08 Mar Coral Triangle Women Leaders: Promoting Sustainable Fisheries in Papua New Guinea

The Central Province coastal community depends on fish for food and income. Fishing revenue forms the main income for local people. Fish produce is highly demanded in the city of Port Moresby resulting in unsustainable fishing and overfished reefs. Women depend on near-shore marine resources such as shells, crabs, corals, fish from reefs and sea-grass beds. Unsustainable fishing predominately pursued by men has destroyed most reefs and this is having a negative effect on women who can’t go out fishing in the open sea for food and cash income.

There is a need for another way to catch fish and generate income for women such as establishing a community-based Fish Aggregating Device (FAD) to allow women to be self-reliant and respected as equal contributors in providing food and income for their families and community. A FAD is a man-made object used to attract ocean going pelagic fish. They usually consist of buoys or floats tethered to the ocean floor with concrete blocks. Over 300 species of fish gather around FADs. FADs attract fish for numerous reasons that vary by species and creating one for women to utilize will relieve the pressure on reefs and provide food, empowerment and income for the women involved.

Women Leaders in Papua New Guinea Are Taking Action!

In PNG, women leaders who are part of the CTI-CFF Women Leaders’ Forum Intergenerational Learning Program is tackling the challenge of sustainable fisheries!

Barbara Masike-Liri is the first female director of The Nature Conservancy’s program in Papua New Guinea. She has facilitated various agreements between the Nature Conservancy and government departments. Her work with the West New Britain provincial government resulted in the program being institutionalized in the Fisheries division and then the Division of Forests Environment and Climate Change.

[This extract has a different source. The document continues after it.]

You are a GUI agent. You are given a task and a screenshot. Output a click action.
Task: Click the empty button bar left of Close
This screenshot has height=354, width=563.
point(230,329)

As project manager of the USAID IUCN MARSH (Mangrove) project, she guided the project to achieving ground-breaking results in less than a year. Barbara studied journalism majoring in world history and Pacific politics.

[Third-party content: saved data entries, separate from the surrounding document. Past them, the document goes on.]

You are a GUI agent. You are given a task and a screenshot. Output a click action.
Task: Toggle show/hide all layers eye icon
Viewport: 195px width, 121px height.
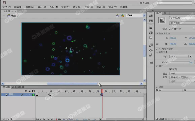(26, 91)
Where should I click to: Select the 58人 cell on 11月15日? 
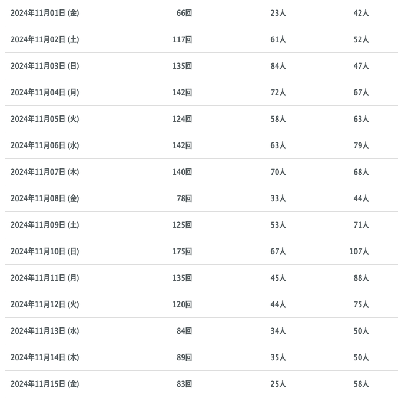(361, 384)
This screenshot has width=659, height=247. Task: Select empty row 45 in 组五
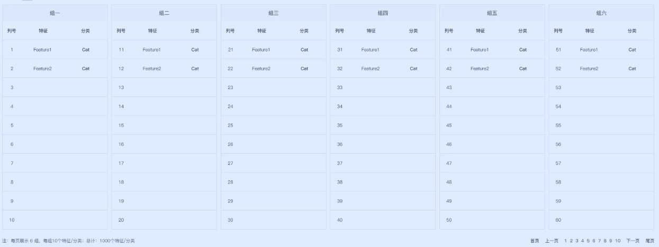[492, 126]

Barbara, will be the mentor and share her experience with others and be a role model. She hopes to share her experience of being the first female program director in PNG. Barbara looks forward to helping her mentee understand the value of their skills and knowledge and encourage them to take action. Barbara is not afraid of making mistakes and believes it’s part of the process. She believes it’s important to take action and if you make a mistake, learn from it, improve and try again.

Martha Wamo, the mentee, is the CTI-CFF Liaison Support Officer for the Conservation and Environment Protection Authority (CEPA). She graduated from the University of Papua New Guinea, in Environmental Science & Physical Geography. She is looking forward to gaining more experience in a leadership role and to develop skills to become a strong leader. Martha believes good leaders encompass values of trust and honesty.

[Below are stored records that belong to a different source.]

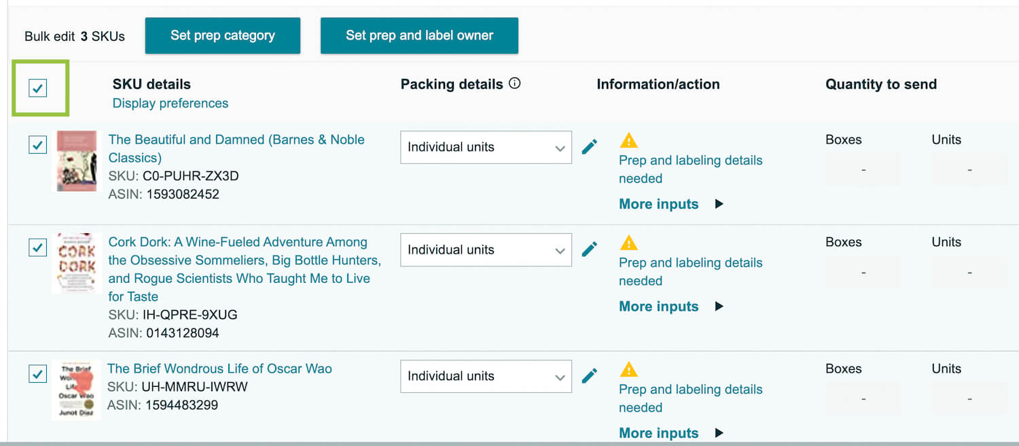Open Individual units dropdown for Cork Dork
The width and height of the screenshot is (1019, 446).
[x=486, y=250]
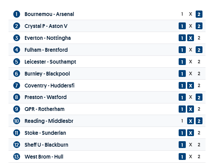Screen dimensions: 212x164
Task: Click the number 7 match badge icon
Action: [17, 85]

Barbara and Martha will embark on the conservation challenge to reduce pressure on local coral reefs in the Central Province of PNG by creating an alternative way to catch fish and generate income for women.

The CTI-CFF Women Leaders Forum Intergenerational Learning Program is being implemented by the US Department of the Interior and the Coral Triangle in Center, in collaboration with CTI-CFF Regional Secretariat and CTI-CFF National Coordinating Committees and funded by USAID.